In short we have all the right ingredients to start a family, except for one thing - each other. I have no doubt we would both be good parents and love any child to death. But for my wife and I, so much water has gone under the bridge that I believe our love is dead. But does have mean my wife and I can't have a family, love a child, enjoy that very important part of life, just because we don't make a good couple?

I don't want to be my wife's husband, but I do very much want to be a father. I could divorce and throw everything away, on the vague hope that I may someday fall in love and start a new family. But at 40 I'm a bit old for that. And what of my wife? If we divorced, with her child-bearing years over, she wouldn't have time to buildup a new relationship and have a child with somebody else. She would be forever denied the dream of bringing a baby into this world. She would have wasted the best years of her life on me. I feel very guilty thinking about that.

I don't know; it's a mess. I'm sure some of you had children in unhappy marriages or co-parented children as ex-husband and ex-wife. Am I crazy to even consider bringing a child into an unhappy marriage? Is divorced co-parenting really that horrible? I would appreciate any stories or advice... we're at the important crossroads of our lives and don't know what to do...


----------



## Kauaiguy (May 8, 2011)

This is a tough call because of all the fights and near divorces that you two have had.
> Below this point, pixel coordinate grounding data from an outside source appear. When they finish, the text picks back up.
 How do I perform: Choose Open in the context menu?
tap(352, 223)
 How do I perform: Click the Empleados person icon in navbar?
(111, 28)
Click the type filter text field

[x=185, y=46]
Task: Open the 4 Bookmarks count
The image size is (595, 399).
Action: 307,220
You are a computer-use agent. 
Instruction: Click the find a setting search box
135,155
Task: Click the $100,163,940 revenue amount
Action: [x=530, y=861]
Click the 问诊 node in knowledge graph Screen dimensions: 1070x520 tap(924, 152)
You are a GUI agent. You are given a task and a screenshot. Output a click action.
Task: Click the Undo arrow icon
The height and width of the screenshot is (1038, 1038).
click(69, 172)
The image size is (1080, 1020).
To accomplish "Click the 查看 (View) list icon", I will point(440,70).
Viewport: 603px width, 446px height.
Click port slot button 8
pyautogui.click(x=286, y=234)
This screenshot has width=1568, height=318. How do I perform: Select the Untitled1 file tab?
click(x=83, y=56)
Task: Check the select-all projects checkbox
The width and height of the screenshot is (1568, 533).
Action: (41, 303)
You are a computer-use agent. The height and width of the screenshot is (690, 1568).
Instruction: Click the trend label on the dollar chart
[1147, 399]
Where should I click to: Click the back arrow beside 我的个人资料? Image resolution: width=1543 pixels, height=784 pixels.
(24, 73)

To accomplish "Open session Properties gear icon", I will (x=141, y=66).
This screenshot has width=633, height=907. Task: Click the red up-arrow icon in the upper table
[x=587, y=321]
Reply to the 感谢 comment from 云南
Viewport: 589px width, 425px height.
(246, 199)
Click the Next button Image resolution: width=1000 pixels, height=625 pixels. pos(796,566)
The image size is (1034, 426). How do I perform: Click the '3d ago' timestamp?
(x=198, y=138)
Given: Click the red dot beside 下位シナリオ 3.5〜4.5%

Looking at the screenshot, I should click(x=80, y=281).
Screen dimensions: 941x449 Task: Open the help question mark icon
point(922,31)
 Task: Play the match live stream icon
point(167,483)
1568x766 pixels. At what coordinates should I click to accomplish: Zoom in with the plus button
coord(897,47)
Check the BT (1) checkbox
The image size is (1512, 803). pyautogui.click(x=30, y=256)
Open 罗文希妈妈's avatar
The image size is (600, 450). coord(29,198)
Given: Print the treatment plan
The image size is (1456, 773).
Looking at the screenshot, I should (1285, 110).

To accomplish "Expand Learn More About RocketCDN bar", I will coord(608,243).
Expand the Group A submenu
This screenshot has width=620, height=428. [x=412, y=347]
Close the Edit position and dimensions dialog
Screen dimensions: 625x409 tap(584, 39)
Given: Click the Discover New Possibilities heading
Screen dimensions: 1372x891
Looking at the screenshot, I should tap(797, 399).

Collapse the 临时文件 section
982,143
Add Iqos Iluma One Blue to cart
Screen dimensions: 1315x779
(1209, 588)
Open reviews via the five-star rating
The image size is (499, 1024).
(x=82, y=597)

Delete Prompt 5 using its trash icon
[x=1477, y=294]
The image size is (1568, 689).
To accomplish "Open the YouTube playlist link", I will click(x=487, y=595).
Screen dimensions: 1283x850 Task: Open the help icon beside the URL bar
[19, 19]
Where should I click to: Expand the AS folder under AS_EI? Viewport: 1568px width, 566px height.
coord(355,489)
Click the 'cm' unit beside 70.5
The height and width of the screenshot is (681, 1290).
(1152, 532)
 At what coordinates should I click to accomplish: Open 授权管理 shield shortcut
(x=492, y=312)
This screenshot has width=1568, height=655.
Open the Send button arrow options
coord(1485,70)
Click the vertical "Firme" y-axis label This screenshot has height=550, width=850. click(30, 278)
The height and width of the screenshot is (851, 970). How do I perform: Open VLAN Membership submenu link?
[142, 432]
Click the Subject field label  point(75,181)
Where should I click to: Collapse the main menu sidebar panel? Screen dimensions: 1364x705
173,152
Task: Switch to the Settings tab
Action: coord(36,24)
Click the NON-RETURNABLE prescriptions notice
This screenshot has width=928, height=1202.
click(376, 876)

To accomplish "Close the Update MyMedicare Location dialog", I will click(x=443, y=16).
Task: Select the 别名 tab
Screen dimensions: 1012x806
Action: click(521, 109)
Children WILL add to the fights because it's one more responsibility added on.

From what you say, I really think you're to the point where "ONE more straw will break the Camels back". You ARE on a "teeter totter"!

In regards to having children, just be aware that if you have them and then get divorced, she's is likely to end up with them and you having to pay child support and maybe even alimony.

If you divorce while the children are very young (up to three), it won't be as devastating for them because they forget easily. But at ages 4 and above, they will remember and hold it against you for leaving them. I know... been there, done that!

So if you're doing this just for the sake of your wife when divorce is looming just around the corner, you'd better think long and hard about it! You WILL be on the losing end if the divorce happens. Like I said ... Been there, done that!

DO A REALITY check and be honest about the likely hood of a divorce. Then go from there.

Oh Yeah! Children WILL NOT keep a family together if you're thinking in those terms. I thought so too, but only to wind up divorced and without my kids ... NOT a happy conclusion!

Here's a gut wrenching reality: When my daughter was getting married, she asked me NOT TO ATTEND her wedding because it would UPSET her step father! Think about this and other issues that may come up where you're on the outside looking in.

One more thing: I've known men in their 50's still having children and being happy. Now that we're living longer, it's not a big issue.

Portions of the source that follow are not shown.